Isolation is not new to me. In fact, it’s been a predominant feature in my life due to having an autoimmune illness. Now that we are all required to self-isolate I feel I’ve been preparing for this most of my life. It’s a hard way to live physically forced to be distanced from others, especially loved ones. The first time I had to isolate myself was when I needed surgery to remove part of my small bowel. I also needed to put on weight to survive post-surgery. My gastronomic specialist, who was also my surgeon, took drastic measures to make sure I isolated. 

At the time I was young and working in a job I really liked. I was also happily partying hard after breaking up from a bad relationship (my first, which is mentioned in my novella). Except for my illness, I was loving life. My body was crashing physically due to my illness but I needed to work to pay bills so I used uppers to keep my body going. On my last visit to my specialist I told him all this. His response was that I needed to take my health seriously and to make it my first priority. He didn’t want to hospitalise me as he felt hospitals were buildings full of sick and diseased people, so not an optimum place for someone with a compromised immune system. He knew I had access to family support and said I needed to move back in with my parents to convalesce and prepare my body for surgery.

Surgery wasn’t going to cure me as I knew there is no cure for Crohn’s disease. Surgery was a way to help control the illness but wasn’t always a guarantee that it would do so. I was sick of being sick and I wasn’t prepared to give up my lifestyle. I decided death was a preferred option as continuing my life in pain was what I feared most. I stopped going to see him and continued my life as before. 

Eventually, even the uppers weren’t helping to keep me going. My illness became so bad that I had to stop work and decided to wait for death, hoping it would come quickly. Unbeknown to me my specialist decided to persevere with extending my life without my permission. Whilst I’m vomiting in a bucket placed next to my bed, for I had become too weak to make constant trips to the bathroom, my bed covers were suddenly ripped off from atop my body and, to my utter surprise, my mother stood at the end of my bed in a furious stance with her hands on her hips. 

“So, your majesty” this from my mother “your doctor called me and told me how sick you are but obviously you think you know better. Get out of bed now. You’re coming home with me”. My mind exploded into “my doctor did what? He did what! How dare he go against patient confidentiality! To say I was furious with him was an understatement. My father and uncle appeared, grabbing my belongings and proceeded to fill up the back of my uncle’s utility truck parked outside. I was bundled into another car with my mother and off we went. I was too weak to object but I felt some relief thinking of things I could do to my specialist for being such a traitor. 

At first, I wanted to get to him ASAP to kill him but I calmed down enough to make an appointment first so that I would be sure to have access to him. Finally, my appointment time came and I stormed into his office ready to blast his arse for such unprofessional behaviour. Before I could open my mouth he put his arms up as a gesture of surrender and proceeded to tell me, “99 percent of my patients aren’t as sick as they think they are. The other 1 percent are really ill and you’re in that 1 percent. You know me, I’m not one that’s that keen on people but I like you and I’m losing you. I don’t want to lose you and I need your help in that.
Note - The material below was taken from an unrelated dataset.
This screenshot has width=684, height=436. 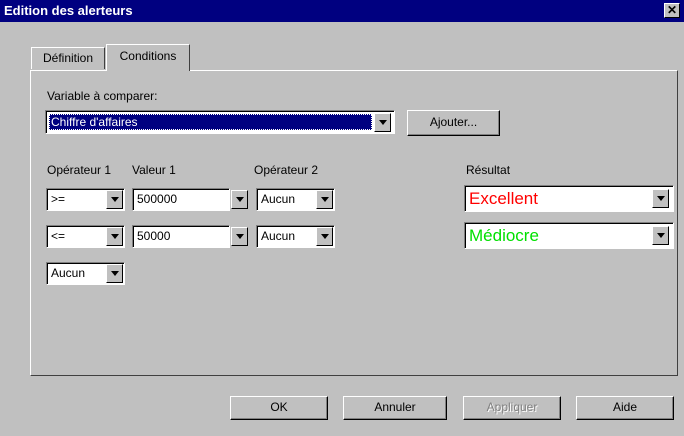 I want to click on close-icon: ✕, so click(x=672, y=10).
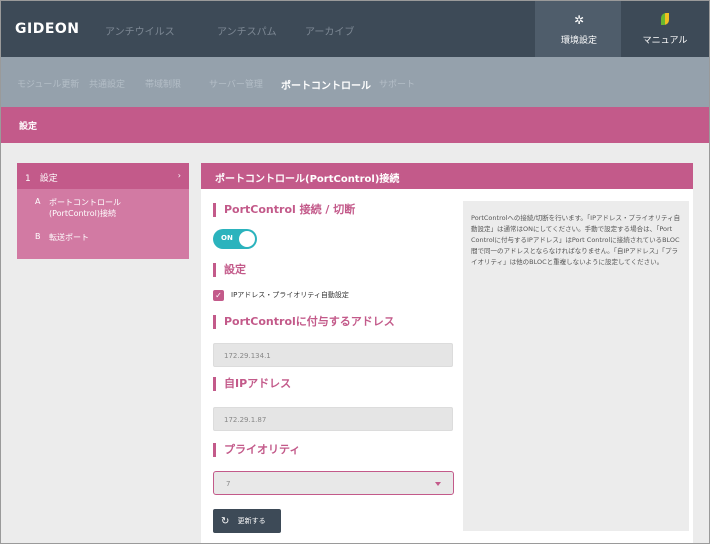 The image size is (710, 544). What do you see at coordinates (579, 20) in the screenshot?
I see `gear-icon: ✲` at bounding box center [579, 20].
I’m sorry but your situation isn’t just about you and your illness doesn’t only involve you.” We talked some more and I came to realise that pep talk was what I needed to get my priorities right. 

It was hard to adjust to isolation. I had to cut off from everyone and though I explained why many didn’t understand. My body was too weak to do anything other than mostly sleep. I could no longer socialise at all. Eventually, I lost contact with most of my friends as their life continued without me. I grieved for who I once was but my body wasn’t giving me a choice to live any other way. It took me a while to accept my new life and as bad as my illness was my specialist was right, l was lucky to have had support and somewhere to go. Most importantly I had people in my life that really cared for me and my life (or death) choices affected them too. I needed to understand and accept that.